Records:
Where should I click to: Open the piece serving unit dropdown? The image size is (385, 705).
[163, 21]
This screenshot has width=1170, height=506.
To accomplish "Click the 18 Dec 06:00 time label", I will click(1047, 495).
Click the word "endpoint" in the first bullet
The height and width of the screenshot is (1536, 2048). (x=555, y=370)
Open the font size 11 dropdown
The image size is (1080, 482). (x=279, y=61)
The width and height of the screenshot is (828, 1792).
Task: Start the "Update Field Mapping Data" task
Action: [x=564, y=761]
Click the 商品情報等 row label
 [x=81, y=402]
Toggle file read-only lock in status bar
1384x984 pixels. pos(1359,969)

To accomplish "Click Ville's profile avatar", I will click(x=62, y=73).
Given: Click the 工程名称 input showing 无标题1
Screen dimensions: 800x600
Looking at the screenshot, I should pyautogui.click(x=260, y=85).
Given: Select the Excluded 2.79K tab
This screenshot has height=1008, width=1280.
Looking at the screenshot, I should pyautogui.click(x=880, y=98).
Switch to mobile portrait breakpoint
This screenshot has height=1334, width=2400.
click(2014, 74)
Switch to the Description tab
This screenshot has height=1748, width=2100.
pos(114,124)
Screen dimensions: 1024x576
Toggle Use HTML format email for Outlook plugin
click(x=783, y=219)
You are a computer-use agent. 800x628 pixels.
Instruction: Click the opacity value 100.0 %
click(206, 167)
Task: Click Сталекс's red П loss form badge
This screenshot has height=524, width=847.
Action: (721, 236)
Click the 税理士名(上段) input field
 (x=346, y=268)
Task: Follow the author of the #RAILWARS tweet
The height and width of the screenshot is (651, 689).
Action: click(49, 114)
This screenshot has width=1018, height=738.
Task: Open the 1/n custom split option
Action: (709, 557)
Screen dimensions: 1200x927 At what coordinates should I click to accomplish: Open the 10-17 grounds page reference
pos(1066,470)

**YOUR TASK:** Copy word for word the part of the records above that opens with the line containing "Click the word" and closes with the line containing "will click(x=62, y=73).", including both of those lines.

**FINISHED ANSWER:**
Click the word "endpoint" in the first bullet
The height and width of the screenshot is (1536, 2048). (x=555, y=370)
Open the font size 11 dropdown
The image size is (1080, 482). (x=279, y=61)
The width and height of the screenshot is (828, 1792).
Task: Start the "Update Field Mapping Data" task
Action: [x=564, y=761]
Click the 商品情報等 row label
 [x=81, y=402]
Toggle file read-only lock in status bar
1384x984 pixels. pos(1359,969)

To accomplish "Click Ville's profile avatar", I will click(x=62, y=73).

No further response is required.